Friday, June 01, 2018

RED at the Wyndhams Theatre - Molina's masterpiece

Two-handers are tricky plays to pull off.  There is the apocryphal story of two actors slogging through a two-hander when there was an offstage knock at a door which elicited a cry from the audience "Whoever it is... let them IN!"

I must admit there were a few times I felt someone... anyone... would be welcome additions while watching John Logan's play RED which is being revived at the Wyndhams Theatre.  The play premiered in 2009 at the Donmar directed by Michael Grandage while he was the artistic director there; the play transferred to Broadway, bypassing the West End, where it was won 6 Tony Awards including Best Play.  Astonishingly the one award it lost out on was for it's strongest asset, Alfred Molina as the painter Mark Rothko.


It's 1958 and the painter Mark Rothko is preparing for a major commission, the newly completed Seagram Building architects Mies Van der Rohe and Philip Johnson have asked Rothko to provide murals for the building's exclusive Four Seasons restaurant.  Rothko has hired a young studio assistant called Ken to help him mix the paints and stretch the canvasses.  Ken's admiration of the new Pop Art movement incurs Rothko's disdain but when Ken questions Rothko's decision to provide paintings for the Four Seasons' elite diners is when the paint really hits the fan...

My problem with the play - that runs 90 minutes with no interval - was that it very soon became fairly predictable: a series of squabbles where the two protagonists take black/white positions, it's all quite wearing no matter how well it's acted.  Great "themes" are raised but I felt Logan had no particular standpoint on any of them - they were raised just to give the actors something to do.

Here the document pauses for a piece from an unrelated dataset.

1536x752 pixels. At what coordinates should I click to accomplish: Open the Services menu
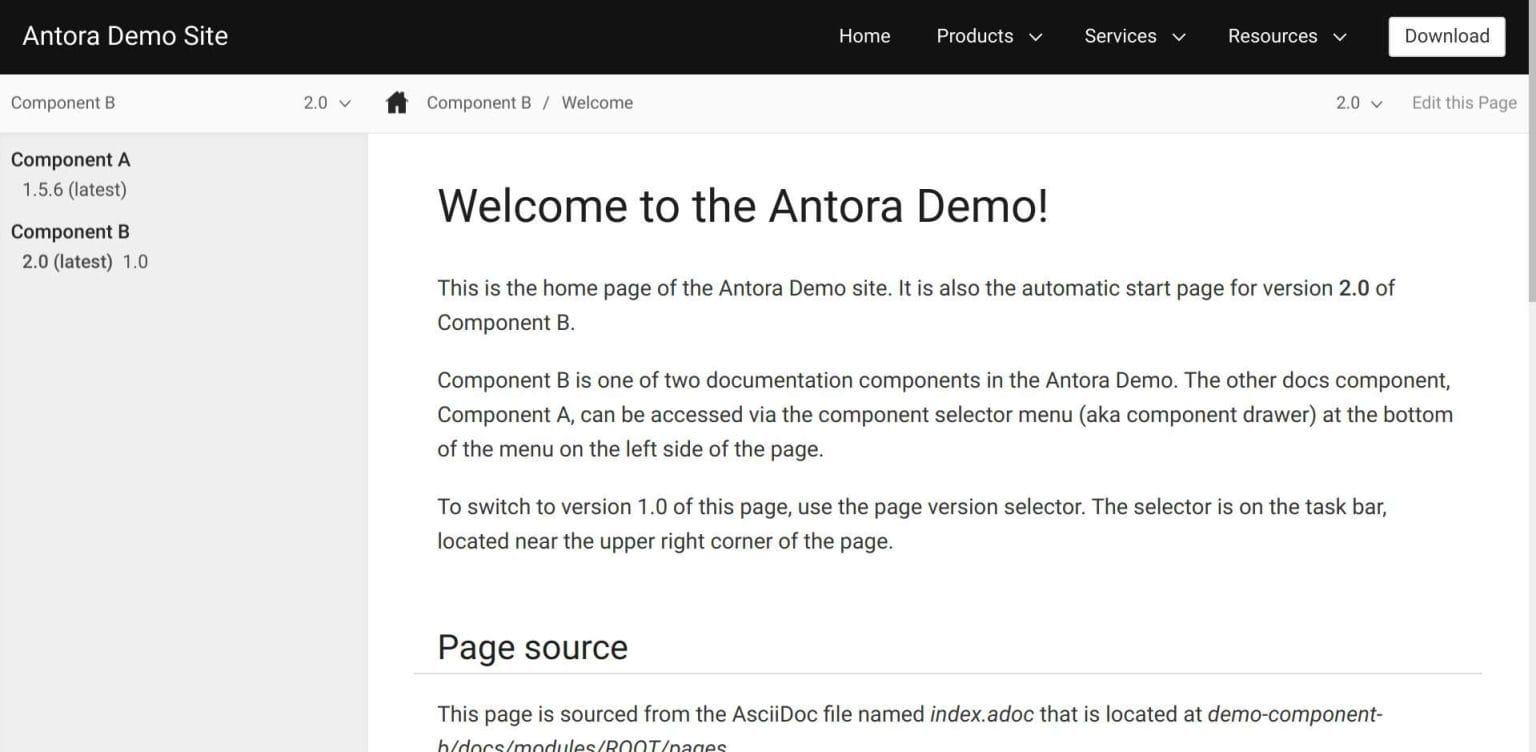1120,37
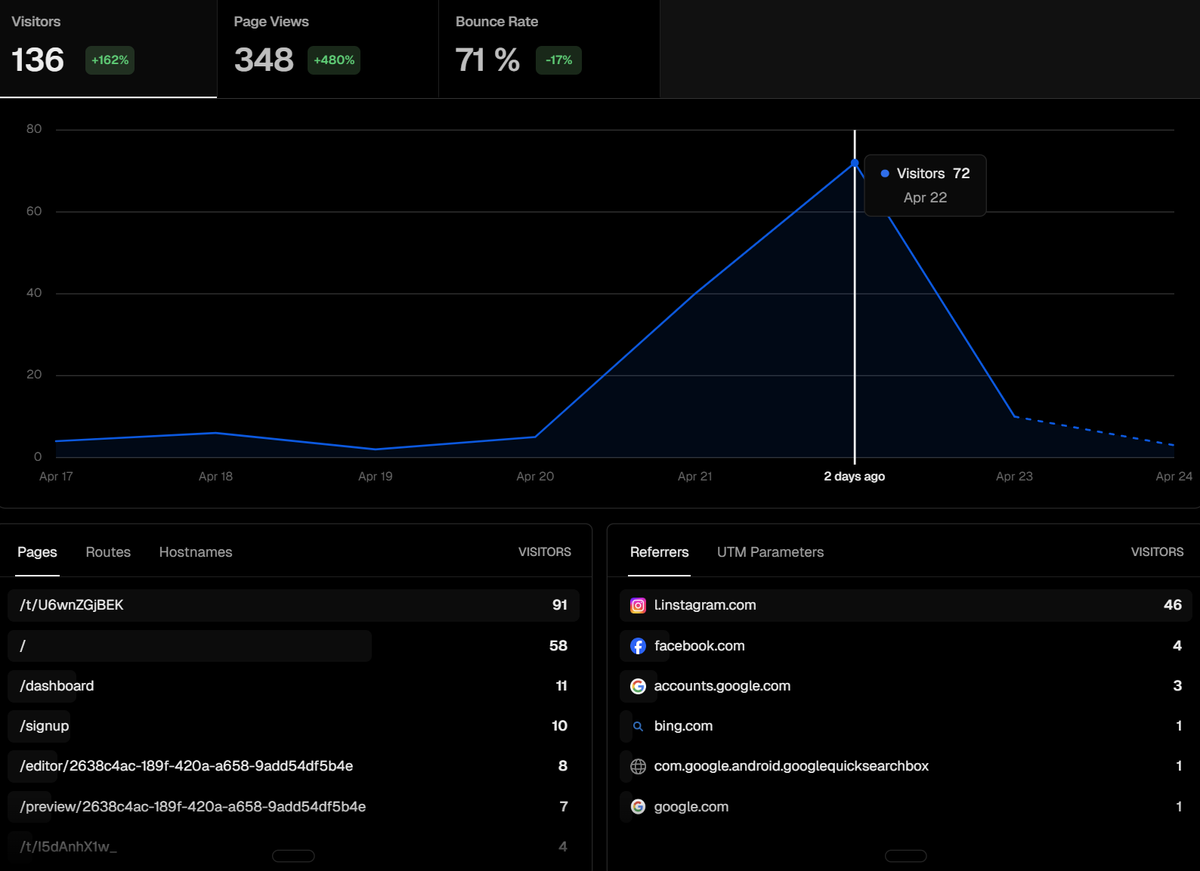Switch to the Routes tab
Image resolution: width=1200 pixels, height=871 pixels.
[107, 551]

The thin play however is surrounded by an excellent production: it is well directed by Michael Grandage in his clear, understated style - the non-verbal highlight being where the two actors launch into priming a large blank canvas a dark red colour; working as an aria plays, Molina and Enoch speed paint the canvas, at one point thrillingly in time to the music.

Neil Austin's lighting is up to his usual high standard but the real winner here is Christopher Oram's wonderfully detailed set of Rothko's downtown art studio - during the more mundane stretches of Logan's script it was a pleasure to let my eyes wander over the set to relish the verisimilitude.


The fictional role of Ken was originated by Eddie Redmayne - even winning the Tony for Best Supporting Actor - but here the role goes to Alfred Enoch, late of the Harry Potter film franchise.  I cannot say he ever made any impression on me in them but here he gave a capable enough performance but the character never rang true - he was just an Aunt Sally for Rothko to argue against everything he hates about the current art scene.

As I said the main reason to see the play was Alfred Molina's marvellous portrayal of the conflicted genius Rothko.  Molina made him a real force of nature, a human bull-in-an-arts-supply-shop who knows his own worth but battles with an underlying dread that "one day the black will swallow the red" which of course happened in 1970 when he took his own life, possibly due to growing ill-health.  Molina knew how to colour the emotions though as in his character's crestfallen bitterness when he finally views the Four Seasons and realizes his error in agreeing the commission.


RED is worth seeing for Alfred Molina's larger-than-life Rothko and Michael Grandage's production but the play itself is a little like watching paint dry.